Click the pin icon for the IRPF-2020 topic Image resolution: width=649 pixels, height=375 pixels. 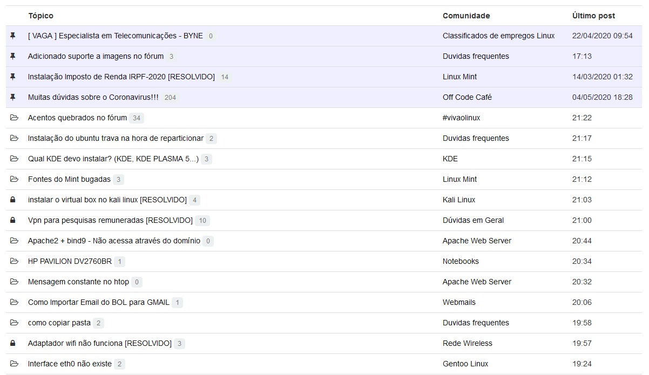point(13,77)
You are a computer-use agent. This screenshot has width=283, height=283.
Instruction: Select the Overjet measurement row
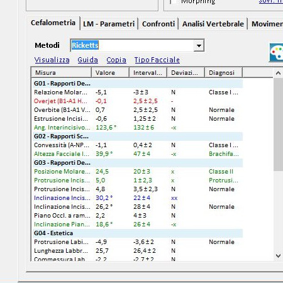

--

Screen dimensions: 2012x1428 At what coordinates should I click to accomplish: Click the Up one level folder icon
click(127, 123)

---

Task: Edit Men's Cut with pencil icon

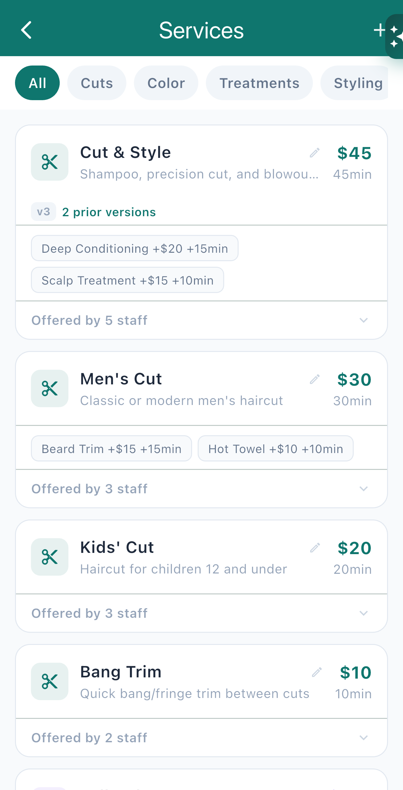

• Problem description: Update the records from the line containing "You are a computer-use" through the line containing "Instruction: Select the", inclusive, by replacing "Overjet" with "Overbite" and leaving everything else unchanged; reproduce only those lines.

• Result of this exercise:
You are a computer-use agent. This screenshot has width=283, height=283.
Instruction: Select the Overbite measurement row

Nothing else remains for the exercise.